When the line containing "Image resolution: width=1200" is found in the data below, give it again along with every later line, exactly; drop the pictures.

┌─ Data to use

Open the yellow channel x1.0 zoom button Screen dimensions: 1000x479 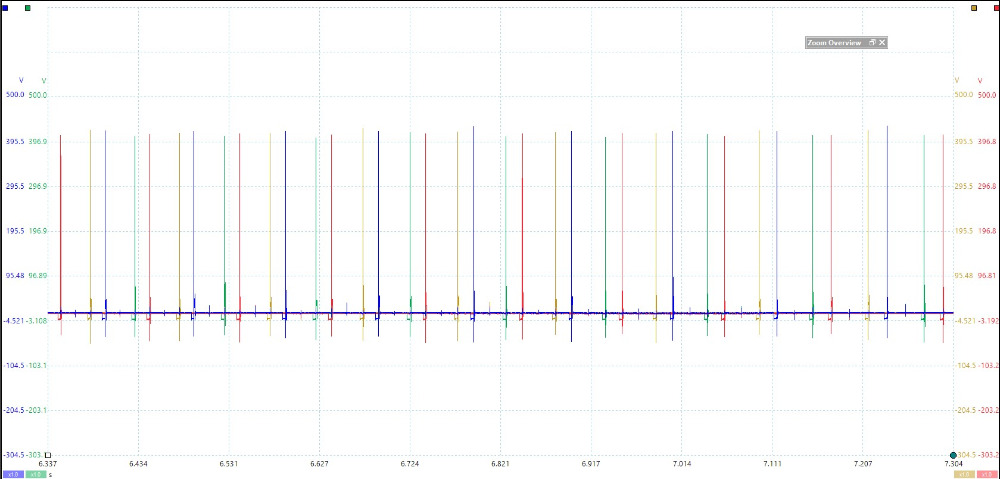tap(965, 474)
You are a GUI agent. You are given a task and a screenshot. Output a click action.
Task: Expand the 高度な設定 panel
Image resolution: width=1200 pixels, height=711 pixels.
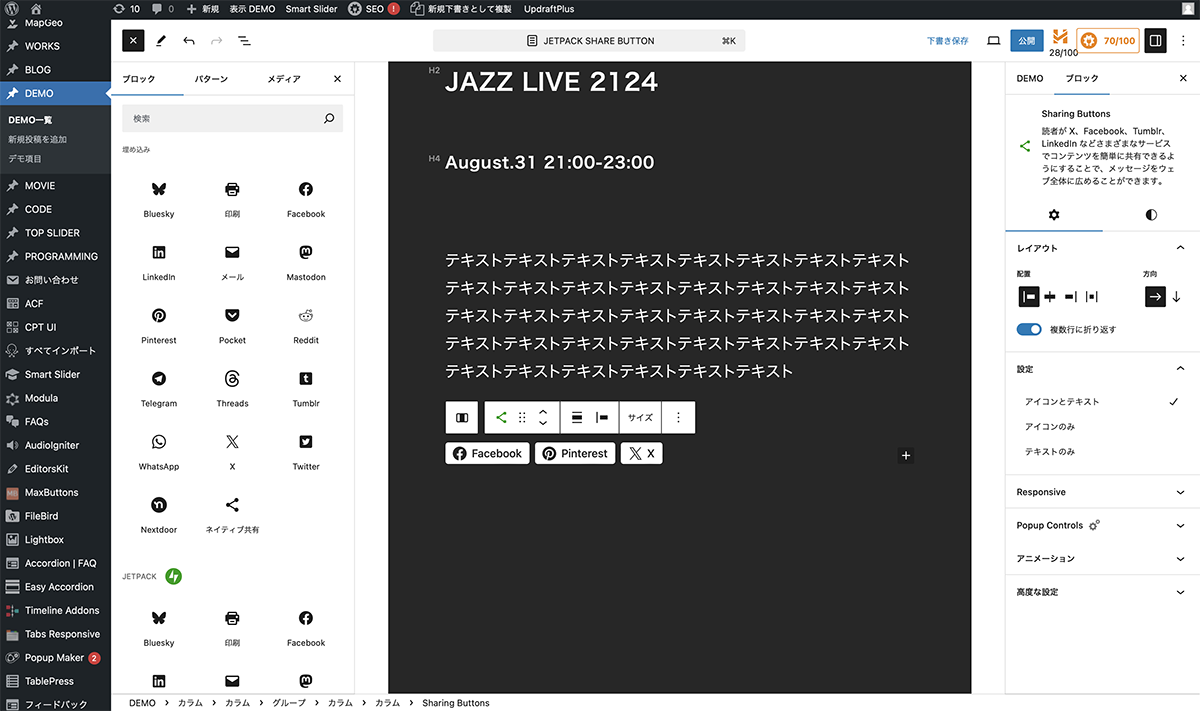pos(1100,592)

└─

* Answer *
Image resolution: width=1200 pixels, height=711 pixels.
pos(1100,592)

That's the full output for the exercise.